A big old Turbine shell

kw: natural history, natural science, museums, collections, photographs

 A large collection (almost 40,000 shells), donated to the Delaware Museum of  Natural History years ago, has been cataloged little by little over the years. At present the Collections Manager and a few volunteers are working with certain fossils, including this immense snail shell. It is a bit over a foot long and weighs a few pounds. The animal must have weighed 20 pounds or more when alive.

The species is Turbinella angulata (Lightfoot, 1786), also known as the West Indian Chank Shell; "chank" comes from a native word for "divine conch". This specimen is a Pliocene fossil collected in Florida, so the animal lived about 5 million years ago. The species is still found in waters off Florida and around the Caribbean and the western Atlantic Ocean.

The many holes in the shell are from calcium-consuming organisms that gradually destroy any shell left lying on the bottom long enough. When you find a shell, or a piece of one, that is ragged and full of holes, it has been on the sea floor for several years or decades. This specimen and those with it were sitting around for some time before an underwater mudflow covered them and preserved them so they could "hang around" a few million years until erosion exposed the fossil beds known as "marl pits" in southern Florida.
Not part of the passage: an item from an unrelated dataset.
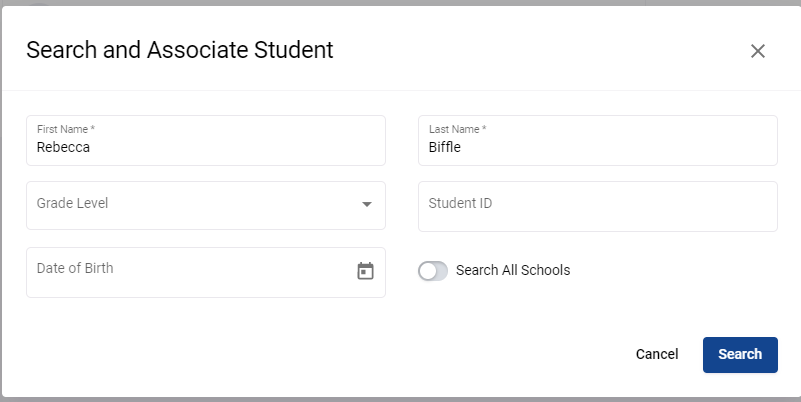The height and width of the screenshot is (402, 801).
Task: Click the Student ID placeholder text
Action: point(460,203)
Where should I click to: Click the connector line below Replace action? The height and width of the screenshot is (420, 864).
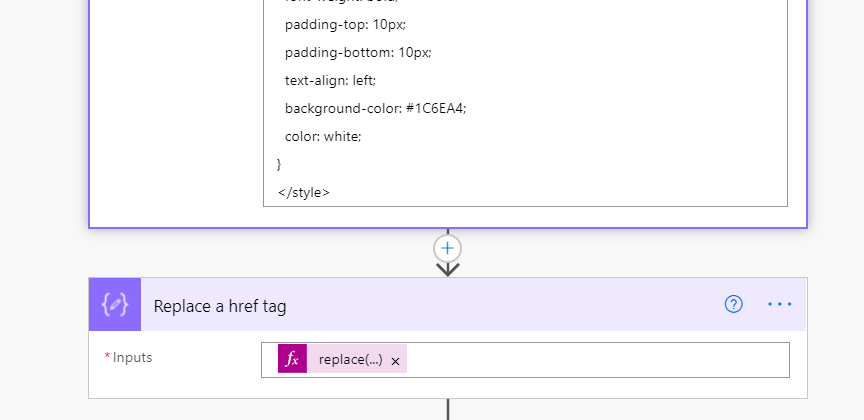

This view of the same shell shows that the pearly inner layer is still largely intact, with some of the original pinkish color. The main structure of most mollusk shells is the calcite form of calcium carbonate. A slight change in the chemistry of deposition can produce aragonite instead. Aragonite forms mother of pearl and the smooth inner surface of, for example, clam shells. The mantle of many, many kinds of mollusks can perform this chemical trick to lay down mother of pearl, and also to deposit pearls. Notice also that there are no holes in the pearly lining. Aragonite is a lot harder for the calcium-eaters to attack.

This particular specimen has a chunk knocked out, as you can see at the right. This allows us to view the columella, the central structure that supports the whorls of many snail shells. I gave the shell a quarter turn and played around with light and focusing until I could get a picture of part of the columella, seen here:

This species is characterized by the three spiraling ribs down the columella. Different species have different numbers, so if you can't distinguish which kind of conch you are collecting, you can either x-ray one of the shells, break one open, or if you have a small "borescope camera", spin it up inside and have a look!

The largest shells of this species are more than a foot-and-a-half long, only a little smaller than the largest American snail, the Florida Horse Conch (which is not really a conch; we can dig into that another time).